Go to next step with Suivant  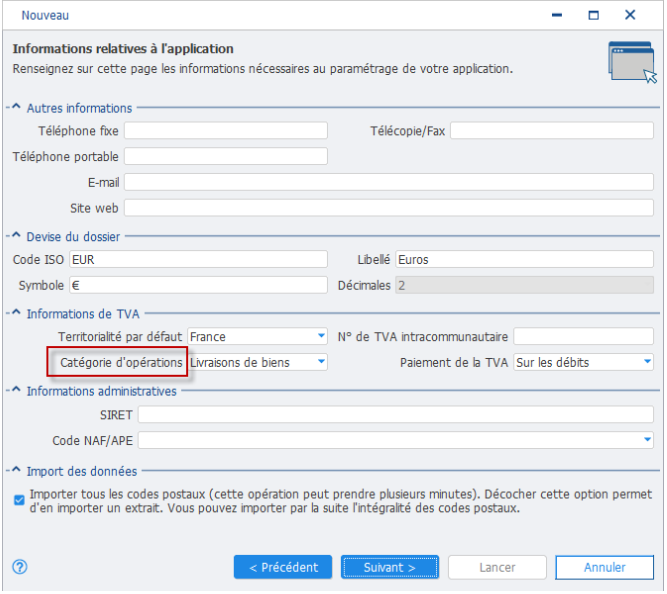[390, 568]
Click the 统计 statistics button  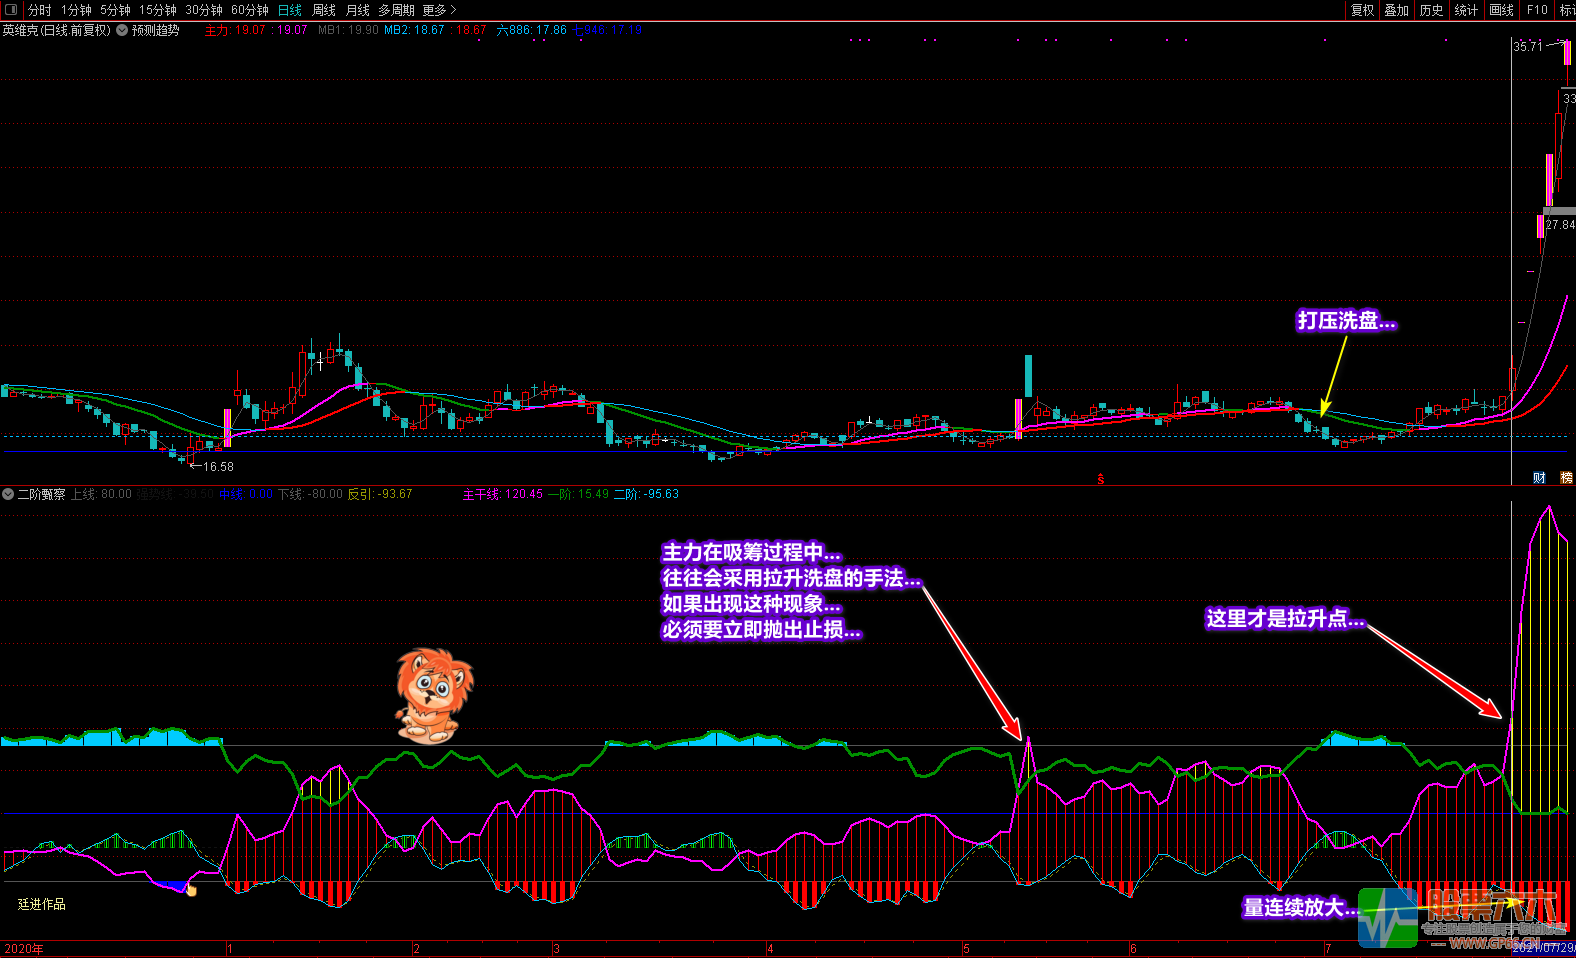click(1466, 10)
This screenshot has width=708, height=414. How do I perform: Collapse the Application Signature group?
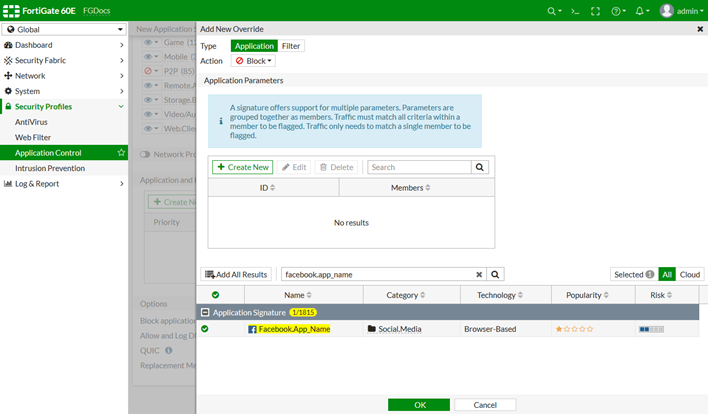(205, 313)
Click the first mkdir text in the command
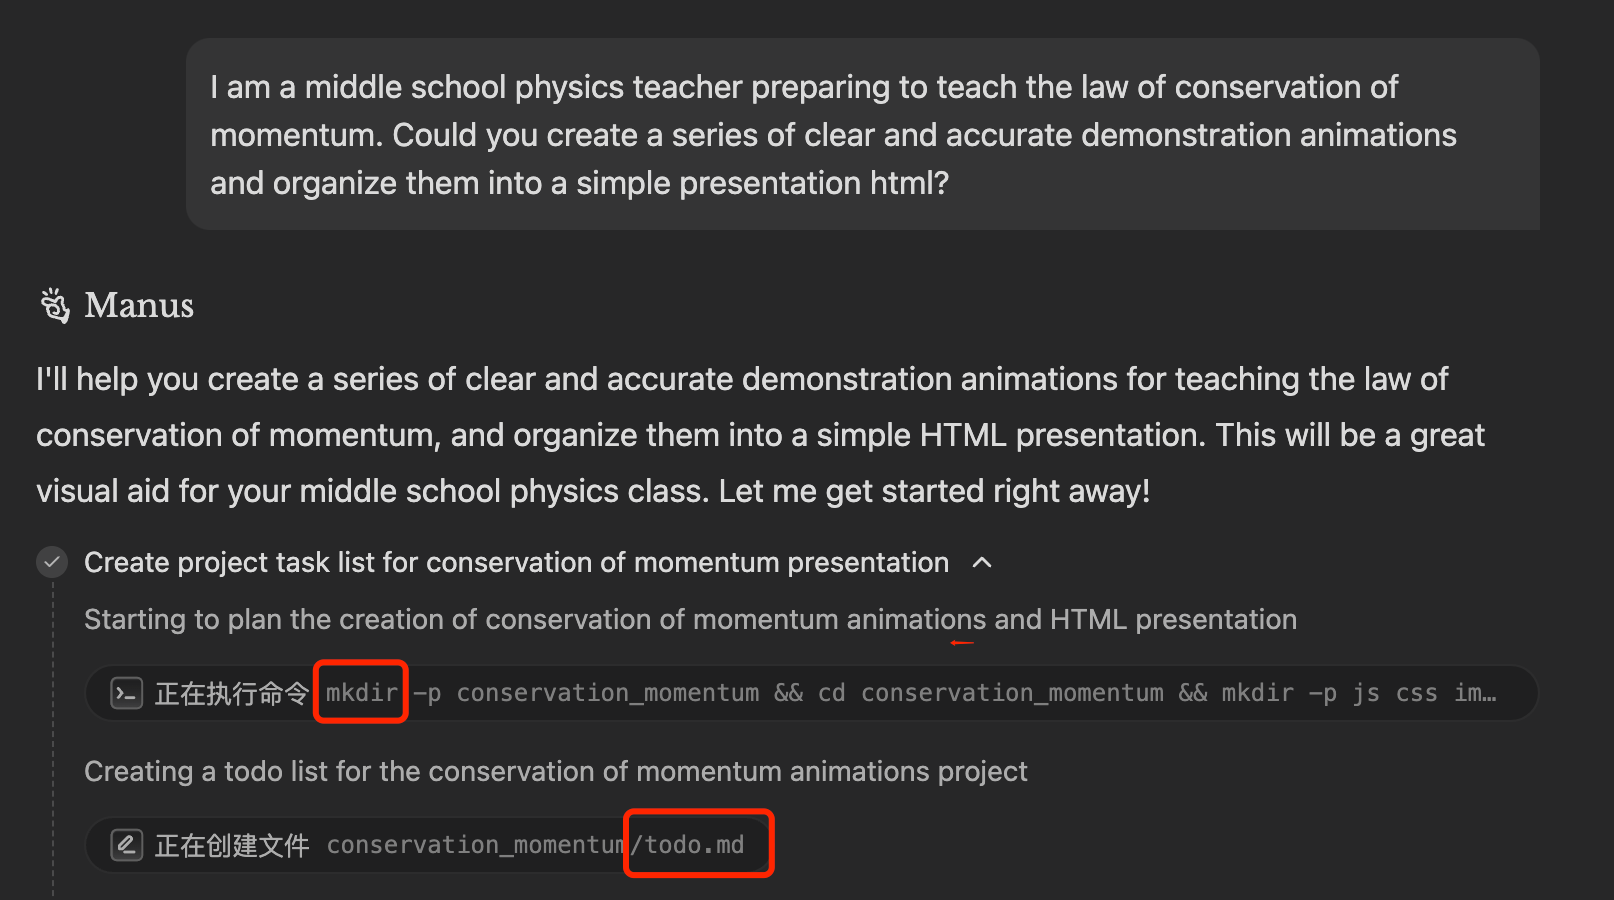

= = =

[What you have to do]
What you print must be exactly the lines from the one containing "This screenshot has" through the last line of the material, and no pictures.

[Result for this task]
This screenshot has width=708, height=414. How do I perform: Collapse the Application Signature group?
(205, 313)
Click the first mkdir text in the command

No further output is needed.